Demikianlah, manusia selaku hamba dari Yang Maha Kuasa, bersifat dengan sifat-sifat kekurangan. Keberhambaan dengan segala kekurangan itu harus diakui dan dipahami secara tulus dan total. Harus dapat dilihat dengan mata hati, supaya manusia selalu menyadari keberhajatannya kepada Pangeran, Allah Yang Maha Kaya Lagi Maha Dermawan. Apa saja yang dipikirkan dan dikerjakan oleh manusia, apa pun kebutuhannya, baik tatkala hidupnya maupun setelah mati, memerlukan ridho dan karunia Tuhan.
Di lain pihak Allah bersifat dengan segala keutamaan dan kemuliaan, serta memiliki segala kekuasaan, kehebatan dan keagungan. Hubungan sang hamba dengan Sang Pangeran yang seperti itu tak cukup hanya dilantunkan dengan getaran-getaran bibir, dengan lisan. Tidak cukup hanya dengan ruku dan sujudnya badan, tetapi harus dengan perilaku lahirian yang dituntun oleh kesadaran batiniah.

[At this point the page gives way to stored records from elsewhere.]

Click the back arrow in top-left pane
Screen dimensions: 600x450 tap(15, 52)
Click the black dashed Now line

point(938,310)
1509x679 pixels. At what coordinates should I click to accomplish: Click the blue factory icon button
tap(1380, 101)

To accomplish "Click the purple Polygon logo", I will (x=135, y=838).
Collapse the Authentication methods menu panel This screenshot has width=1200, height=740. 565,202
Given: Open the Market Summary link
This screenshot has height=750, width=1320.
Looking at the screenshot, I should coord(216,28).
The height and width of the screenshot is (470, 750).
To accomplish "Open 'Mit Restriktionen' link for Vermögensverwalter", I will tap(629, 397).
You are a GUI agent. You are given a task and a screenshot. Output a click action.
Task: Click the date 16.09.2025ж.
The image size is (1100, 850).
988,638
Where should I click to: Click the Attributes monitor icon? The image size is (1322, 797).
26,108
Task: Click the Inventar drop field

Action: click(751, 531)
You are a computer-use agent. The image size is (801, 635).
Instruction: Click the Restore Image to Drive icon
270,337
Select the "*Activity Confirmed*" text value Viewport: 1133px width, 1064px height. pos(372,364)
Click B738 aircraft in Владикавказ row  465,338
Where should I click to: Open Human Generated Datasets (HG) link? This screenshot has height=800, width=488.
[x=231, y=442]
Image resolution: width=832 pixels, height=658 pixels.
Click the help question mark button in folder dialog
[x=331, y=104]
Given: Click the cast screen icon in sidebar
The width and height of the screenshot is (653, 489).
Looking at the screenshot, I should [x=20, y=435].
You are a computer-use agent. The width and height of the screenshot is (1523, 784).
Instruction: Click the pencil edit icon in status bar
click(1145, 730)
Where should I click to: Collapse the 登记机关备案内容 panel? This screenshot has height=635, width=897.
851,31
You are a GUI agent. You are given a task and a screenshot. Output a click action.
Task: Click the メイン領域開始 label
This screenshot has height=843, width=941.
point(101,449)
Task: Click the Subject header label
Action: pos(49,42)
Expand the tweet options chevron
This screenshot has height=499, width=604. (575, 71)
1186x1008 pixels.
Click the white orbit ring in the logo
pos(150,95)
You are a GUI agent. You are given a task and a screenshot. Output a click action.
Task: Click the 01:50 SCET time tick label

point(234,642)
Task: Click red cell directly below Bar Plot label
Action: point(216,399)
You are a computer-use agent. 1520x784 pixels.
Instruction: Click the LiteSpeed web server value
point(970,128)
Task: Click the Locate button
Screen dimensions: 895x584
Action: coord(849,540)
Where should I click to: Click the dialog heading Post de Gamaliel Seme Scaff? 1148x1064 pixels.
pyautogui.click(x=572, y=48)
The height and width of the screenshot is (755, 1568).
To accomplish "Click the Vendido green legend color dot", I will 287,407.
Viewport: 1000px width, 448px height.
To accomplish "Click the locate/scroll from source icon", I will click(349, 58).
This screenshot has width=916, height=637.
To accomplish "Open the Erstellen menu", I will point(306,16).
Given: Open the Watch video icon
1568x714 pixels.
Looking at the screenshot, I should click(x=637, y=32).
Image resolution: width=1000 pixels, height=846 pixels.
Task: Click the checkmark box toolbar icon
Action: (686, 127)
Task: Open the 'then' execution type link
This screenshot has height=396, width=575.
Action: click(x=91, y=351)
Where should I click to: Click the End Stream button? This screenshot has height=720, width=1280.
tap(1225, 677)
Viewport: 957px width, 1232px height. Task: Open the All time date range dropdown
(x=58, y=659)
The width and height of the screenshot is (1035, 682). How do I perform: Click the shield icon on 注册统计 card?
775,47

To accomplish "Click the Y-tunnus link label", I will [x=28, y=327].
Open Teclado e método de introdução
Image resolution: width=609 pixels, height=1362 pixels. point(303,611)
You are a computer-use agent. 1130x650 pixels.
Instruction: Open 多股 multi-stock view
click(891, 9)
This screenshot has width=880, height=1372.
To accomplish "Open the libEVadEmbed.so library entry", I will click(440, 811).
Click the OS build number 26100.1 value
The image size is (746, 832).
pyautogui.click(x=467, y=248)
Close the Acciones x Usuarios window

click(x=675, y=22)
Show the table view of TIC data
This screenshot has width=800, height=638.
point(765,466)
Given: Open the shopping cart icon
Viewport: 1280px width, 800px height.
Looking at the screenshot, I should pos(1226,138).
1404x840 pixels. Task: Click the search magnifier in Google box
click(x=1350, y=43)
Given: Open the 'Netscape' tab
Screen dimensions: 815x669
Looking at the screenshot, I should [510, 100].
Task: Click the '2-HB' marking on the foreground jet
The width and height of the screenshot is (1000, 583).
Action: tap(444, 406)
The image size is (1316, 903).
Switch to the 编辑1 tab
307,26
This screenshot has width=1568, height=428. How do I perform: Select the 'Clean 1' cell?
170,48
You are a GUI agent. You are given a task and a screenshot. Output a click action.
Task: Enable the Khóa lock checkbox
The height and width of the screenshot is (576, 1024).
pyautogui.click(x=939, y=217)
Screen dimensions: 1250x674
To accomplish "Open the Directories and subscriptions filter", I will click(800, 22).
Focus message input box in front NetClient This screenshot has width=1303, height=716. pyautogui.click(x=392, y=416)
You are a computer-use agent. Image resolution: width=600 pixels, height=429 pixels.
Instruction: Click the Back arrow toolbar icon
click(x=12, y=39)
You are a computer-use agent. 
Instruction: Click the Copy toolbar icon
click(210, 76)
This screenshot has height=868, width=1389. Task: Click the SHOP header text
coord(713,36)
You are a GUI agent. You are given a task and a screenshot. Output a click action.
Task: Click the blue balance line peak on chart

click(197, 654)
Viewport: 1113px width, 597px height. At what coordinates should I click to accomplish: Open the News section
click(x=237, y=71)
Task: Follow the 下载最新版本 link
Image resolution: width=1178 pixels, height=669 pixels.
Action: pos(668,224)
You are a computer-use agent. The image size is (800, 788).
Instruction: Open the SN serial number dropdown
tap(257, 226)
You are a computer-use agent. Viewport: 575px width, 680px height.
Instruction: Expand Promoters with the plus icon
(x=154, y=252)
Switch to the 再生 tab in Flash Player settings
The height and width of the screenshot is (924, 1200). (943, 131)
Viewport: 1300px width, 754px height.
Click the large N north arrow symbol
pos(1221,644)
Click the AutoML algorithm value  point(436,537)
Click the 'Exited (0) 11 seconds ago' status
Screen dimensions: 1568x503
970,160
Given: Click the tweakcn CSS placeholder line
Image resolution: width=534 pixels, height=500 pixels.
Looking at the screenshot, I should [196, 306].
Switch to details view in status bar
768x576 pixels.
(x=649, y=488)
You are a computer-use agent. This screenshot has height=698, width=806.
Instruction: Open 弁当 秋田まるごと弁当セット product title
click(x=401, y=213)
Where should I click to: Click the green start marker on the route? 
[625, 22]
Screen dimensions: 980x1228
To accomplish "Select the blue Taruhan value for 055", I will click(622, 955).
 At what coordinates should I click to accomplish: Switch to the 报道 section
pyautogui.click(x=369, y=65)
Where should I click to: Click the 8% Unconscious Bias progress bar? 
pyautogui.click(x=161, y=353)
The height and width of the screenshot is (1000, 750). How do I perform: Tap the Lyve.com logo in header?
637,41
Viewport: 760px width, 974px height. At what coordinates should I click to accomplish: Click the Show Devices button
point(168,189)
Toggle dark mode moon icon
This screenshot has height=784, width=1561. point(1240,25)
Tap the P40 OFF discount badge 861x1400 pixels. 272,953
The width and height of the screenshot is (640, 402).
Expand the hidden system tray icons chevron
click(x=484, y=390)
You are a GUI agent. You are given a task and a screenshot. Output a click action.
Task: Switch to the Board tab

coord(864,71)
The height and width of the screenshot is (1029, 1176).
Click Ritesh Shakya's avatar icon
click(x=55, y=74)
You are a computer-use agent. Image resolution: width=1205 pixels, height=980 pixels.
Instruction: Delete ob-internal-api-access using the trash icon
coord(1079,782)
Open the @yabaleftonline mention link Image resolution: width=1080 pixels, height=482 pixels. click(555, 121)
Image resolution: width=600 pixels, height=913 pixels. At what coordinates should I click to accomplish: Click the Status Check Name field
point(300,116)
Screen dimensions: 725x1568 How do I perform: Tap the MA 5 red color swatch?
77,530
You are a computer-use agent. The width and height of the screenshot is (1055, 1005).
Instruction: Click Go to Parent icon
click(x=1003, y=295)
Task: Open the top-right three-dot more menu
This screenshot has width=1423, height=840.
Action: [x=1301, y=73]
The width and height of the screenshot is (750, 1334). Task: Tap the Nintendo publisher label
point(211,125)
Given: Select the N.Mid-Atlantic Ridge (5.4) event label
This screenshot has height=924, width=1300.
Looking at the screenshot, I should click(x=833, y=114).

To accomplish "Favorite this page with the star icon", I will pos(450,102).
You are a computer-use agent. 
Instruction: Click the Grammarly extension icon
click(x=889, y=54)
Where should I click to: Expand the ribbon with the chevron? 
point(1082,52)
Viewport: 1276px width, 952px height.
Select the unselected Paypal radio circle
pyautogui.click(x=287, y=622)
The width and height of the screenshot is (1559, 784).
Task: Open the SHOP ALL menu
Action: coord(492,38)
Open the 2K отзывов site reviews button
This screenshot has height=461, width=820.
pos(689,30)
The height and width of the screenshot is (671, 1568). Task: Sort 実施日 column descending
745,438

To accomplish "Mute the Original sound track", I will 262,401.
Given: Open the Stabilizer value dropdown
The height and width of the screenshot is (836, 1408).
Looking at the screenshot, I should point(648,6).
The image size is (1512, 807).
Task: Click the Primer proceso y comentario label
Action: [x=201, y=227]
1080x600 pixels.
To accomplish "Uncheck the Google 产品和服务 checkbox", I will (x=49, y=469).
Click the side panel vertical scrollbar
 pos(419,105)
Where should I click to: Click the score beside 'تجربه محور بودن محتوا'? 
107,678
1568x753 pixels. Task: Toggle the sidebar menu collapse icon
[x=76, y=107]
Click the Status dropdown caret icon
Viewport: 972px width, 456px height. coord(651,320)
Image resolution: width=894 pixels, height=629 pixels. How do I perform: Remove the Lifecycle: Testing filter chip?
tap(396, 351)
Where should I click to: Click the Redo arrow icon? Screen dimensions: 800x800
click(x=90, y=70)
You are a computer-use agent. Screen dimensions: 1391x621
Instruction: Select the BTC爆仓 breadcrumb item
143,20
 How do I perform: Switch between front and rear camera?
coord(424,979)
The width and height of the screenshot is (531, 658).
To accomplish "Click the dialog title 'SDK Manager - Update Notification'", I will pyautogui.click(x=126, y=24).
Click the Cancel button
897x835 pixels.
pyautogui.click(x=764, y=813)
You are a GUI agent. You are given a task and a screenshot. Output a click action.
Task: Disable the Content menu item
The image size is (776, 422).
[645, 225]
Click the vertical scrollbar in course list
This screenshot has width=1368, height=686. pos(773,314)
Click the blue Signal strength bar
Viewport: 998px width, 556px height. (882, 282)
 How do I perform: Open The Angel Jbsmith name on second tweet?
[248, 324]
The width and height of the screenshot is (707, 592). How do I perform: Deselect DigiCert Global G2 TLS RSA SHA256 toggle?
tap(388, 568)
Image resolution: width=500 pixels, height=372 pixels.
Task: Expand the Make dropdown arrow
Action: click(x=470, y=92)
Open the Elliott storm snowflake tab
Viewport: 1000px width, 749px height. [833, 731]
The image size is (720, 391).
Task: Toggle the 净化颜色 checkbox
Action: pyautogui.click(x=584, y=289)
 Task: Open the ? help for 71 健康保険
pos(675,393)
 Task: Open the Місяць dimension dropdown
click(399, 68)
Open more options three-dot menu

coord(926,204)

Sebutan Pangeran atau Gusti, adalah juga perilaku sekaligus kesadaran lahiriah yang menggambarkan keberhambaan yang amat sangat, karena dilandasi oleh kesadaran psiko kultural orang Jawa. Betapa tidak. Jika dengan Gusti Ratu atau Gusti Patih, jika dengan Pangeran Mangkubumi saja orang harus berjalan dengan berjongkok dan menyembah-nyembah, maka dengan Gusti Allah, Pangeran Yang Maha Kuasa, Maha Raja Di Raja, posisinya sudah barang tentu makin tidak berarti. Pada tataran inilah justru komunikasi batin antara sang hamba dengan Pangeran dapat terjalin. Dan jika komunikasi batin telah terjalin, maka diharapkan segala bacaan salat, doa dan zikir, segala tindak tanduk, pikiran, ucapan dan perilaku menjadi lebih mudah diproses sebagai ibadah, karena kesemuanya atau minimal sebagian telah diikuti oleh kehadiran hati. Subhaanallaah walhamdulillaah. (Seri Kumpulan Tulisan “Orang Jawa Mencari Gusti Allah”)
penyebutannya bukan “Pangeran” tapi “Pengeran”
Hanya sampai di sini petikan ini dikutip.